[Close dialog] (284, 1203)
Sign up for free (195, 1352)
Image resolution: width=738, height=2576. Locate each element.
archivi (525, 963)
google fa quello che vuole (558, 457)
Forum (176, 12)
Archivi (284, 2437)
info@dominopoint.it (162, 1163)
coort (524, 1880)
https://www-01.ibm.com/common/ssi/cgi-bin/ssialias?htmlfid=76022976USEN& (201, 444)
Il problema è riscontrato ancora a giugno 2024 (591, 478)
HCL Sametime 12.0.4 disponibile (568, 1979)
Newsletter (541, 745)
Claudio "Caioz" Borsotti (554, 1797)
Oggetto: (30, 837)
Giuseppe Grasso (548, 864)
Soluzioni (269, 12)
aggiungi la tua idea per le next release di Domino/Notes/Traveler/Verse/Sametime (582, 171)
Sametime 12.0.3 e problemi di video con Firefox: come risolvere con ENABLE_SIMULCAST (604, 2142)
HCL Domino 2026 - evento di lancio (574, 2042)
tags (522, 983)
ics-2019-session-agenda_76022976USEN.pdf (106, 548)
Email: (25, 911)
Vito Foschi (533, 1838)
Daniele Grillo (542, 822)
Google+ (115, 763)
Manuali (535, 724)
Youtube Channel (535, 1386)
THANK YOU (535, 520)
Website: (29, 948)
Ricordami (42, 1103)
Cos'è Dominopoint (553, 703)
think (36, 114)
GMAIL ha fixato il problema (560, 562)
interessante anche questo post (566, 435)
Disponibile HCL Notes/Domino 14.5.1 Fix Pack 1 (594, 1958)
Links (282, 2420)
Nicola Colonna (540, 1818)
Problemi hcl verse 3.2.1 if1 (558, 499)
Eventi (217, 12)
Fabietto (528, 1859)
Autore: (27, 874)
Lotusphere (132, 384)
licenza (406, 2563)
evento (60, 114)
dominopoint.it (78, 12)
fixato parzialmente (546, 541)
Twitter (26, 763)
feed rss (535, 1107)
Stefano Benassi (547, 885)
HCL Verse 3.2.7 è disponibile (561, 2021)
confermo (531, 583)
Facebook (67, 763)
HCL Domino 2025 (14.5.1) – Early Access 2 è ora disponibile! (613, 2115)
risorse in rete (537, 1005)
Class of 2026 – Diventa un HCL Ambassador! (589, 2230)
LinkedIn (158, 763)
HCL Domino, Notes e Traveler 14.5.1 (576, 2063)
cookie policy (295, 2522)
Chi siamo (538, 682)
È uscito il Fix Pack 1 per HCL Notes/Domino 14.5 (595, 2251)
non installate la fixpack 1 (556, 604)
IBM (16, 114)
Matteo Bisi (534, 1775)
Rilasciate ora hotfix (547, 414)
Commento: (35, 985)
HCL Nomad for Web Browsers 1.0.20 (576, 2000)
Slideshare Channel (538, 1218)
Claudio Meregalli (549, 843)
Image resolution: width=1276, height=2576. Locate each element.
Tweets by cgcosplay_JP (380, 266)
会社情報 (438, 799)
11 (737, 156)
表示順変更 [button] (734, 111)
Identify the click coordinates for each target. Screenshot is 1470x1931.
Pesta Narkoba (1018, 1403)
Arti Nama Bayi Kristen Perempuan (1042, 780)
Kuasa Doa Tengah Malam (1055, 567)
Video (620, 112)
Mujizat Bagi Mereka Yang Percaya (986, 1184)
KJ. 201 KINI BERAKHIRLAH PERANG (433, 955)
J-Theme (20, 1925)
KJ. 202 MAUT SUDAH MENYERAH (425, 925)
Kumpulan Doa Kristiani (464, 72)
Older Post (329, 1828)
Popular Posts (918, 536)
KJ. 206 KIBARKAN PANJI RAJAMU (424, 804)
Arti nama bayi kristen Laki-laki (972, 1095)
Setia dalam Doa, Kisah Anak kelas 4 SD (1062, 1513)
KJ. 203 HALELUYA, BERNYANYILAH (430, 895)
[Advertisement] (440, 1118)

# [TASK TO COMPLETE]
Show each line of the material where the word "element" occurs.

# [RESPONSE TO THE TASK]
Image resolution: width=738, height=2576. Locate each element.
Image resolution: width=1276, height=2576. Locate each element.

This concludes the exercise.